Panama’s Supreme Court has declared unlawful the contracts allowing Hong Kong-based CK Hutchison Holdings to operate two terminals along the Panama Canal, further complicating a major port deal announced last year
The Panama Supreme Court’s announcement, published on its website, noted that after “extensive deliberation,” the laws underpinning a concession contract between the state and Hutchison Holdings’s subsidiary, Panama Ports Company (PPC), at the ports of Balboa and Cristobal were found “unconstitutional.”
PPC responded that “the decision is inconsistent with the relevant legal framework and the law that approved the contract.” The company added: “The new ruling lacks legal basis and jeopardises not only PPC and its contract, but also the well-being and stability of thousands of Panamanian families who depend directly and indirectly on port activity, as well as the rule of law and legal certainty in the country.”
International media cited Chinese Foreign Ministry spokesperson Guo Jiakun on 30 January, stating that China “will take all necessary measures to resolutely safeguard the legitimate rights and interests of Chinese enterprises.”
Meanwhile, the Hong Kong government expressed disapproval of the ruling, adding that it “strongly opposes any foreign government using coercive, repressive, or other unreasonable means to seriously harm the legitimate business interests of Hong Kong enterprises.”
Future of US$22.8Bn deal in question
The ruling casts further uncertainty over the US$22.8Bn transaction, under which a consortium led by BlackRock’s Global Infrastructure Partners and MSC’s terminal-operating arm TIL would acquire Hutchison’s 90% stake in PPC, along with a global portfolio of more than 40 ports in 23 countries.
“The latest announcement from Panama provides further evidence that the deal will not complete in its originally announced form,” Drewry senior ports and terminals analyst Eleanor Hadland told Riviera.
Earlier press reports had suggested the deal in its original format was almost certainly dead, with Chinese authorities signalling they would not approve it, describing it as “an act of hegemony by the US". Instead, China promoted the potential involvement of COSCO Shipping in the transaction.
CK Hutchison had also indicated during the summer, after signs that the deal would not proceed as initially planned, that it was in discussions with the consortium to include a Chinese “major strategic investor” in the bid.
Trump’s pressure
The dispute forms part of the broader geopolitical tensions between the US and China. In his inaugural speech in his second term as President, Donald Trump made pointed remarks about China in relation to the Panama Canal, stating, "China is operating the Panama Canal, and we didn’t give it to China; we gave it to Panama, and we’re taking it back".
Following the announcement of the initial deal, President Trump had hailed the plans, which would have placed key assets under majority US ownership.
Founded by Hong Kong billionaire Li Ka-shing, CK Hutchison Holdings (CKH) is a multinational conglomerate with interests spanning retail, telecommunications, infrastructure, finance, and ports.

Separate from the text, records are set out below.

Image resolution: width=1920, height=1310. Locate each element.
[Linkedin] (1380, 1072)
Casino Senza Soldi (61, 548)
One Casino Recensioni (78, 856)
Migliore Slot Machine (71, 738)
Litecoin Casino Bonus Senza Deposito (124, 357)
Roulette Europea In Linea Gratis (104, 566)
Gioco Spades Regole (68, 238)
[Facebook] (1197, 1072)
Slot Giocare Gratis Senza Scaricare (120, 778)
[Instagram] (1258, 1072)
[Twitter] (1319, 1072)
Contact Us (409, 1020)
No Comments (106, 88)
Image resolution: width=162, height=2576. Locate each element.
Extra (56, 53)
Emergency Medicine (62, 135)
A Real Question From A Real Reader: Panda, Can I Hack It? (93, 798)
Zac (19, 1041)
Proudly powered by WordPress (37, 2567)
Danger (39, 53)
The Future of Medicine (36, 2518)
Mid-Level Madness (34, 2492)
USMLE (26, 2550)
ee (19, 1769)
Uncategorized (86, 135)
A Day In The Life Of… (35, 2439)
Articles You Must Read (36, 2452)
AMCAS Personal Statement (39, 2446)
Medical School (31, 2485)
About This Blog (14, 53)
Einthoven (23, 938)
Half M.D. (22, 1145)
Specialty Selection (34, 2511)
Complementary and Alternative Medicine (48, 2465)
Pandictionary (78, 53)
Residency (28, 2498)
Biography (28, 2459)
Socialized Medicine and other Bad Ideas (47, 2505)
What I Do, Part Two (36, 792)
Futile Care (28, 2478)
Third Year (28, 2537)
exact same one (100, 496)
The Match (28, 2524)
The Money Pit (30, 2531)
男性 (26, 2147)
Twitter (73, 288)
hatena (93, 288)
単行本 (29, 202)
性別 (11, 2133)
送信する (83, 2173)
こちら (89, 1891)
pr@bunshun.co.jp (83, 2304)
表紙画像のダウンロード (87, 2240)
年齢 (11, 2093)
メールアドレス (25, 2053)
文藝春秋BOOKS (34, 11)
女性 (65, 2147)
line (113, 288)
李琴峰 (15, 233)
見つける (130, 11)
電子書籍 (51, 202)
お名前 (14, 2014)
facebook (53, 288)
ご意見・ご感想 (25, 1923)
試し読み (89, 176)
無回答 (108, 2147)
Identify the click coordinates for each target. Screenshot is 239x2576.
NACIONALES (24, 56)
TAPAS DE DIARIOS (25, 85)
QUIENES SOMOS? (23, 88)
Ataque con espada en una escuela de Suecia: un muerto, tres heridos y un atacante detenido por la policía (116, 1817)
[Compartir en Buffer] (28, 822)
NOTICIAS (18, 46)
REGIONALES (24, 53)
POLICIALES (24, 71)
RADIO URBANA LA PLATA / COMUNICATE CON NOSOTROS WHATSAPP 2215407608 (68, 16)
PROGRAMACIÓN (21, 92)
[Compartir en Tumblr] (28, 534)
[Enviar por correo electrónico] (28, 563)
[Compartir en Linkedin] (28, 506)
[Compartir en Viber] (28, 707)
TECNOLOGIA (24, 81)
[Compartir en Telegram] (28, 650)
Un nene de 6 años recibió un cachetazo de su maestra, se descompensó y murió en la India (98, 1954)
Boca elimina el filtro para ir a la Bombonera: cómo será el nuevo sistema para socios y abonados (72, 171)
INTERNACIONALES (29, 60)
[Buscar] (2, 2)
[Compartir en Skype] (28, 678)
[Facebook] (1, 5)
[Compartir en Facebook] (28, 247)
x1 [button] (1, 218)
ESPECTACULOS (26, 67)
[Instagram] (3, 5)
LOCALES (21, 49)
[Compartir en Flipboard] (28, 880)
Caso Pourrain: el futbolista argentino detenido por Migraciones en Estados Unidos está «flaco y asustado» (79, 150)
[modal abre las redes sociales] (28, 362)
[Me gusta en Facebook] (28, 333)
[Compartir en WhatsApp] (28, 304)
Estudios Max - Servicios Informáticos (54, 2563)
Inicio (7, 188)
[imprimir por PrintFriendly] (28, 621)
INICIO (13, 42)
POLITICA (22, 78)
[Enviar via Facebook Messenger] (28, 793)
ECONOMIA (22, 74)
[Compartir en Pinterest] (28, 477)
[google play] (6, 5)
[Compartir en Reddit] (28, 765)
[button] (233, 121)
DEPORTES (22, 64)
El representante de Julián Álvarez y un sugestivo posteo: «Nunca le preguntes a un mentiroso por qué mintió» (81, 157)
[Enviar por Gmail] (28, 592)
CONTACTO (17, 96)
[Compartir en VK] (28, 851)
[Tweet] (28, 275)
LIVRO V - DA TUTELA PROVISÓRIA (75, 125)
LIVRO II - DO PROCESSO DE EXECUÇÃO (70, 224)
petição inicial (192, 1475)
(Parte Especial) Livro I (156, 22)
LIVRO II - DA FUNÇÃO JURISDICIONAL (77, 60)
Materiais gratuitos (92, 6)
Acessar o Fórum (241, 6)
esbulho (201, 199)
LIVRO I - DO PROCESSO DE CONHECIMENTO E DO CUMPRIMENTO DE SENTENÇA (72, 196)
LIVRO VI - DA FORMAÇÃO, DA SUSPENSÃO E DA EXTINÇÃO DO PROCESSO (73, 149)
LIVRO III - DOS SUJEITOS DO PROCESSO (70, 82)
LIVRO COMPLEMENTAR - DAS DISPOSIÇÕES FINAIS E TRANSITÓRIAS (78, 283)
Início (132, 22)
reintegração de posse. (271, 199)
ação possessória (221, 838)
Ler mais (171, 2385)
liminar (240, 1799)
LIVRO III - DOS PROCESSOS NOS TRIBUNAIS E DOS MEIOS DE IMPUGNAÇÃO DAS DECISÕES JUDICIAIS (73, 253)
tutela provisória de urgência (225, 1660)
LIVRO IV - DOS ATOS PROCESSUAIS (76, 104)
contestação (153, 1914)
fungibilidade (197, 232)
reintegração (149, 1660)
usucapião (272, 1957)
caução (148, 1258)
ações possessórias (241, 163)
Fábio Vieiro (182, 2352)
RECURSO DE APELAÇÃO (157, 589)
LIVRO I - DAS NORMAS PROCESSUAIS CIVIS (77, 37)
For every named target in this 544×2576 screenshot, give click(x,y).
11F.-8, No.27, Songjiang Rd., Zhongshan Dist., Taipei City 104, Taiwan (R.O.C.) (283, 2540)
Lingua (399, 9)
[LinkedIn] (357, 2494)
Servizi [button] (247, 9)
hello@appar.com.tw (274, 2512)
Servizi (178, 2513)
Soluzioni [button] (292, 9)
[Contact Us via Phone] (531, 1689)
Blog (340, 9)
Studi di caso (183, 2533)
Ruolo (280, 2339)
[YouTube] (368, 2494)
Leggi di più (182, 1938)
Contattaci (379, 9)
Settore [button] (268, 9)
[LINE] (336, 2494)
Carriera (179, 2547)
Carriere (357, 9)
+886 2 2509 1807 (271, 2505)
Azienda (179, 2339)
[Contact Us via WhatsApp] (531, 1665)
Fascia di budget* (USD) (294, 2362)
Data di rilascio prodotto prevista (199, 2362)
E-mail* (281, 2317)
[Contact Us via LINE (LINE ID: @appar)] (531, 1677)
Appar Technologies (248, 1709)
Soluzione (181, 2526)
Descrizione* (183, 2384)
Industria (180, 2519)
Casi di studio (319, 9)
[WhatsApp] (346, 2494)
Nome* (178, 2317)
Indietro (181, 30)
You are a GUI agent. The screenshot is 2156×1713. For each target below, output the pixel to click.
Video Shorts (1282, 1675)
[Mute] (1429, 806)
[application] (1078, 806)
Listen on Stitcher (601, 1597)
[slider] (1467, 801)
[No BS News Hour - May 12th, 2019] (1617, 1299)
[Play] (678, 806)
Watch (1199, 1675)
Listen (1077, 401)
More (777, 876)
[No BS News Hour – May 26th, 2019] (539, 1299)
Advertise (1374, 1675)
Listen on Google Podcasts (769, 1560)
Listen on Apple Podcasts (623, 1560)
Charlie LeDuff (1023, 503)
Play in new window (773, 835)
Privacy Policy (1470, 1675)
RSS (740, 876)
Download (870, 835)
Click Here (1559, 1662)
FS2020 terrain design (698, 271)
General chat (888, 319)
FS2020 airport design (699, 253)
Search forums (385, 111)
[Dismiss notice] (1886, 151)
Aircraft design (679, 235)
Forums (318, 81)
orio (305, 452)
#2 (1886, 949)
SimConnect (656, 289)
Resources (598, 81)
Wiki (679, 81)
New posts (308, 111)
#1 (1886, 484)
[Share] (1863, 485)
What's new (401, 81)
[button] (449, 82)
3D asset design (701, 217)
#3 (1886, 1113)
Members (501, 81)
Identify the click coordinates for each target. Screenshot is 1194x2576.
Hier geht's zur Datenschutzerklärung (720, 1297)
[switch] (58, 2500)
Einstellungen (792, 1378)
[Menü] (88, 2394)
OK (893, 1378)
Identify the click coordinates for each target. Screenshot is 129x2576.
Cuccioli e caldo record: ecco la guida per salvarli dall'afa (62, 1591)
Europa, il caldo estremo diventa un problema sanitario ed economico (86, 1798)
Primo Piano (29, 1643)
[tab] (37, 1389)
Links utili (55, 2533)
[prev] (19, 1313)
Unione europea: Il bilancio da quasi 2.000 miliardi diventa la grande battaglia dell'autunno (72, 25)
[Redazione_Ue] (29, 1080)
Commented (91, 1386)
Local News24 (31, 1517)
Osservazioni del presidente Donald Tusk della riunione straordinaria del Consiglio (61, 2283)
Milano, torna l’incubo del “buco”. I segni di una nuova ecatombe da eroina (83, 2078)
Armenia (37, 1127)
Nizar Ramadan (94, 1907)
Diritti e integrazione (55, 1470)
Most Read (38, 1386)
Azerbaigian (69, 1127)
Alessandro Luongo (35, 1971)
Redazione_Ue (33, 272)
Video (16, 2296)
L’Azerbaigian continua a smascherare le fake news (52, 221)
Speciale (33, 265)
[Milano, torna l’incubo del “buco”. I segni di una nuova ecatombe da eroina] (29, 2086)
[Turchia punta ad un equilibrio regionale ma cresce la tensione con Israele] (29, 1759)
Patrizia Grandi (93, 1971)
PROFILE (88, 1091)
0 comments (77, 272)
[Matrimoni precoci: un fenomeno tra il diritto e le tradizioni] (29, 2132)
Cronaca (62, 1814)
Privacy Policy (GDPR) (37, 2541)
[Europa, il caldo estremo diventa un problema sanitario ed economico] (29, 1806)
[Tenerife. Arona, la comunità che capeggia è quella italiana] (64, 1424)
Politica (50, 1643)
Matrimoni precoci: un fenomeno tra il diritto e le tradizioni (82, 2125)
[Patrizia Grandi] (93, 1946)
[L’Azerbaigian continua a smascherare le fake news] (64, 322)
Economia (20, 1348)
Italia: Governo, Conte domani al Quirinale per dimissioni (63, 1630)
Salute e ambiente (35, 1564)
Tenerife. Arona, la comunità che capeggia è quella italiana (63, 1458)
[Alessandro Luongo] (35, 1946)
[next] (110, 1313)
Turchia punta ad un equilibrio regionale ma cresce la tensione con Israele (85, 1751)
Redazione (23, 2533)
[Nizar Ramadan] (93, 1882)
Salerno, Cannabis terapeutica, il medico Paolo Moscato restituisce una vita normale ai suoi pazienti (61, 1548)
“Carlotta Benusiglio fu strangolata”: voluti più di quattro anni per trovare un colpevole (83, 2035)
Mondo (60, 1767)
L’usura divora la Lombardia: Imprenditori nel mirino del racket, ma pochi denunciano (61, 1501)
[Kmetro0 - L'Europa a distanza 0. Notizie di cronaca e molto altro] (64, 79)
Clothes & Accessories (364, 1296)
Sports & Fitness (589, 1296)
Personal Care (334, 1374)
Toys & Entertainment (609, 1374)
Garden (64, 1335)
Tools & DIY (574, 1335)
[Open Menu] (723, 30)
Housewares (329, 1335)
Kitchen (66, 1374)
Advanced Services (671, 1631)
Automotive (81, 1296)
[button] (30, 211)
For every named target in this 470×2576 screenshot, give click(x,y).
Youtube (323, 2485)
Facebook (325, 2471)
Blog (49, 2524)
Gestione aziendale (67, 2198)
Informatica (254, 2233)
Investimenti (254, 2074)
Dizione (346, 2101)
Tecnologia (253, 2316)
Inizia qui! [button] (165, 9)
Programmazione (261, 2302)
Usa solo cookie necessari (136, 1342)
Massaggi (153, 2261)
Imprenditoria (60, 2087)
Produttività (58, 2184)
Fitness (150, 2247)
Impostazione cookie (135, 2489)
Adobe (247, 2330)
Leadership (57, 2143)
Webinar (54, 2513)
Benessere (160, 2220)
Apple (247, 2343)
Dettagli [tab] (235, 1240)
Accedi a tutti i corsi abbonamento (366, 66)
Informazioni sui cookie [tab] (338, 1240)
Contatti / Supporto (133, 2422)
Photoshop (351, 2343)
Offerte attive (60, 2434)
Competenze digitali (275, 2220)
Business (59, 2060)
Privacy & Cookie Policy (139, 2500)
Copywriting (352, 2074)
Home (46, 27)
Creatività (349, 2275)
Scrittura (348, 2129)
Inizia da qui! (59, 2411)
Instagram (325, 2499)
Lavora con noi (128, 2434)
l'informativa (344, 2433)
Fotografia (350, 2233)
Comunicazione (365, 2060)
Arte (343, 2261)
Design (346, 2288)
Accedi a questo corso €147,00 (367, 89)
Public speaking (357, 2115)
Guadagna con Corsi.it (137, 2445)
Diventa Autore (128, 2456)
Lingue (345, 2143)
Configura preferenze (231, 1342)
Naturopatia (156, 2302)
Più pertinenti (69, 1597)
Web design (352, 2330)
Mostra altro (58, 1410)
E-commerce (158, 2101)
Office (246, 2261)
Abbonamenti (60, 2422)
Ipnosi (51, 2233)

A Drewry analysis indicated that, despite accounting for just 9% of CKH’s total revenue in the 12 months ending H1 2024, its ports business – operated under Hutchison Ports – had been a steady and reliable cash generator.
MSC and port sector implications
The addition of a substantial portion of the portfolio would further reinforce MSC’s investment in the port and terminal sector.
Ms Hadland noted that the world’s largest liner operator has continued to invest in the segment through both M&A and new concessions, and there is no evidence the company was relying solely on the Hutchison deal to meet future capacity needs.
Nevertheless, “acquiring a significant proportion of the portfolio would be advantageous given the geographic spread of the assets,” she added.